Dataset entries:
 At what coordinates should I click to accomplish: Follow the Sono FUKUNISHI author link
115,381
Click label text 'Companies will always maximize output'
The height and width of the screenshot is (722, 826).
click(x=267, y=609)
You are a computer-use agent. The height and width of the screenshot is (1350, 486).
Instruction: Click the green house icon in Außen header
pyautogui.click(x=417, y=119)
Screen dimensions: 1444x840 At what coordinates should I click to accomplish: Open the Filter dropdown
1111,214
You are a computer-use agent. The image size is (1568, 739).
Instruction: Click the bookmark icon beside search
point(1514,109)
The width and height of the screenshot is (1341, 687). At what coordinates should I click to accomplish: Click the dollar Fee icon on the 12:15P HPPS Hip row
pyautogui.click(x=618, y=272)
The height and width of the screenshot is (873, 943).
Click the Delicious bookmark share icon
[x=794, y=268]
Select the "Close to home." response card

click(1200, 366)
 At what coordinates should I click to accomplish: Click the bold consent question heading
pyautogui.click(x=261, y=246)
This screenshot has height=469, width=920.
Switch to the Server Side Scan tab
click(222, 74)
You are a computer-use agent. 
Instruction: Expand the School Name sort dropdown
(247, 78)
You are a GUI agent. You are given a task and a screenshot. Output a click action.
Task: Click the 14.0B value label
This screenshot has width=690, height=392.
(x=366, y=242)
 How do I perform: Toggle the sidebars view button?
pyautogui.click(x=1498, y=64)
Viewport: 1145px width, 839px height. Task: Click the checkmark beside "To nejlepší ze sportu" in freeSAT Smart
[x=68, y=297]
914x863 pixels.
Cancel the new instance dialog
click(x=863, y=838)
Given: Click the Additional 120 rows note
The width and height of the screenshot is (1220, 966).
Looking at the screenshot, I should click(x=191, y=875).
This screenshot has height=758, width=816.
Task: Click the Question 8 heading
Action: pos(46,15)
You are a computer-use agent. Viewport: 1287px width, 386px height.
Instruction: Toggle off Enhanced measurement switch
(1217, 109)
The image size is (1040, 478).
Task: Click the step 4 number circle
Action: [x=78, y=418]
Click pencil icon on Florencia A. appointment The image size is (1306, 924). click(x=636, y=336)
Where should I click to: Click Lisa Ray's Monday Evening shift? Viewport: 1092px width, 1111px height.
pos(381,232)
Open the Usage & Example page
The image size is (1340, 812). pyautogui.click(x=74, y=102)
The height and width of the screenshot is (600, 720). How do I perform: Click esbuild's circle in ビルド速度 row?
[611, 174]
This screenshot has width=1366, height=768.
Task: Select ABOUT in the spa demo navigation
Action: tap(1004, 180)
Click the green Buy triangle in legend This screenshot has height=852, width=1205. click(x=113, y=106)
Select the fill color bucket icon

Work order: Please return the span of lines above that opens with the one containing "Open the Usage & Example page" and closes with the final line, both included, exactly as written and nothing more.

Written reply:
Open the Usage & Example page
The image size is (1340, 812). pyautogui.click(x=74, y=102)
The height and width of the screenshot is (600, 720). How do I perform: Click esbuild's circle in ビルド速度 row?
[611, 174]
This screenshot has width=1366, height=768.
Task: Select ABOUT in the spa demo navigation
Action: tap(1004, 180)
Click the green Buy triangle in legend This screenshot has height=852, width=1205. click(x=113, y=106)
Select the fill color bucket icon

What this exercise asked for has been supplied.